Nel 1962 Leonardo Borgese scrive: “Per chi lavorano certi bravi pittori come Scorticati? Per la gente del futuro… Intanto riguardiamo i suoi quadri sicuri che tra cinquanta o cento anni la gente li guarderà e capirà…”.


Numerose anche negli anni ’60 e ’70 le affermazioni artistiche: mostre personali e collettive, (anche nella città natale), premi, concorsi, prestigiose iniziative di restauro. Fa parte del “Gruppo 20”, un gruppo di artisti lombardi con cui condivide il tipo di pittura d’impronta impressionistica e l’attenzione alle valenze tonali del colore, che riceverà nel 1974 l’”Ambrogino d’Oro” dal Comune di Milano.


Nel 1984, a Marsala per l’annuale Premio Nazionale della Città, viene colpito da un primo ictus che non gli impedisce di continuare a dipingere. Ben più profondamente incide sulla sua personalità la morte della moglie Nina nel 1991.


L’artista muore a Milano nel 1999.


Scrive Raffaele De Grada nella presentazione alla Mostra antologica che l’Assessorato alla Cultura del Comune di Reggio Emilia e i Civici Musei gli dedicano nella città natale nel 2002:

“[...] Come gran parte dei pittori degli ultimi due secoli, Scorticati ha attinto dalla natura il soggetto permanente, instancabile, della propria vocazione; dovunque egli si trovasse da Milano a Marsala, a New York gli aspetti della natura chiedevano a lui di essere rappresentati e ogni volta sembrava che questo fosse l'istante unico di una emozione da consegnare in modo definitivo. Scorticati non si fermava all'impressione, ogni quadro era un discorso chiuso, una scoperta e un addio. Non era lui a stancarsi della natura, semmai erano le cose e gli umani a stancarsi di lui.
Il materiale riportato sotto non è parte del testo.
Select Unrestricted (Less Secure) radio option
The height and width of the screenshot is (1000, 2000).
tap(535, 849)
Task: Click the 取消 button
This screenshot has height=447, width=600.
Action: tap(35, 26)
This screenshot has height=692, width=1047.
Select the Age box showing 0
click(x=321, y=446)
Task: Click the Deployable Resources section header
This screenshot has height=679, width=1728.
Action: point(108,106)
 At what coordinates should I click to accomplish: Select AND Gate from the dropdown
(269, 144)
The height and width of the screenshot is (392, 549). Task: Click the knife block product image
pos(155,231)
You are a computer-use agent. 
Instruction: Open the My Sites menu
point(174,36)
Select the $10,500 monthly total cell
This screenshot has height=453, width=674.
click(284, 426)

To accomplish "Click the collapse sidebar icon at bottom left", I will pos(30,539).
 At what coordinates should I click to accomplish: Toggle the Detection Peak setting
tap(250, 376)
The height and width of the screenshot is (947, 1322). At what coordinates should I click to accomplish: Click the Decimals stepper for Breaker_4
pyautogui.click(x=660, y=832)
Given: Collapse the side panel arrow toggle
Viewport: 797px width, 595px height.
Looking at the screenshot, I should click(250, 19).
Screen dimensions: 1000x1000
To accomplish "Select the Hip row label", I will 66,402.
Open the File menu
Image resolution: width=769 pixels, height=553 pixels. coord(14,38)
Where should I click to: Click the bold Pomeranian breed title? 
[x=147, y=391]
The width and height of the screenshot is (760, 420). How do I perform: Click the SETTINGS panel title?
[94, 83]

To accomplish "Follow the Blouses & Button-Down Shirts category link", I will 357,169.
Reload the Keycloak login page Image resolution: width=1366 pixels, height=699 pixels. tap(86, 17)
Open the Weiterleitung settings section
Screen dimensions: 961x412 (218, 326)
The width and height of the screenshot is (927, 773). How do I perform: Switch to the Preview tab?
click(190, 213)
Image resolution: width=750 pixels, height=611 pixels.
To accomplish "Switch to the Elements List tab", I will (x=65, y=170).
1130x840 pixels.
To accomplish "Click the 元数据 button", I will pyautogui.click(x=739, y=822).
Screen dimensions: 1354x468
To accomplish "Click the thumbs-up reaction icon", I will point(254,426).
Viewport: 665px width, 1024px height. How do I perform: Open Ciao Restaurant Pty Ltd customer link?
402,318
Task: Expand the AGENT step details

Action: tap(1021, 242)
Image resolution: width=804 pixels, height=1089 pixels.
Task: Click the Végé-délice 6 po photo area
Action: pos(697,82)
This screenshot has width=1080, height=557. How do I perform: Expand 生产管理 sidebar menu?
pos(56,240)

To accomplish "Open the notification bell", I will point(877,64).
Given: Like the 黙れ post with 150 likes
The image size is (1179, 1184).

Come a dire che un ritratto o un paesaggio fossero nella sua pittura un tutto unico, irripetibile, non una ricerca ma una prova definitiva.

    Questa è l'idea centrale che emerge dalla personalità di Scorticati a partire dai suoi dipinti dagli anni Trenta in poi, una contemplazione calma nel paesaggio, nel ritratto, nella natura morta, sciolta dal tempo, priva delle inquietudini della ricerca e con il senso tranquillo dell'opera compiuta. [...]

    Lanfranco Scorticati mi parlò sempre con grande dolcezza, in un mondo di ciechi vide sempre il giusto perché seppe contenersi nell'ambito di ciò che la creazione gli aveva fornito nel paradiso ideale della pittura dal quale egli per tutta la vita non decampò. Così rimase giovane per tutta la vita volendo sempre imparare, non affidandosi mai completamente al mestiere della pittura, ma lasciando sempre campo alla sua immaginazione e alla sua sensibilità.


Mi viene a mente una frase che Victor Hugo scrisse a Beaudelaire quando ricevette Les fleurs du mal  (30 ag. 1857): "L'arte è come l'azzurro: un campo infinito; voi l'avete provato".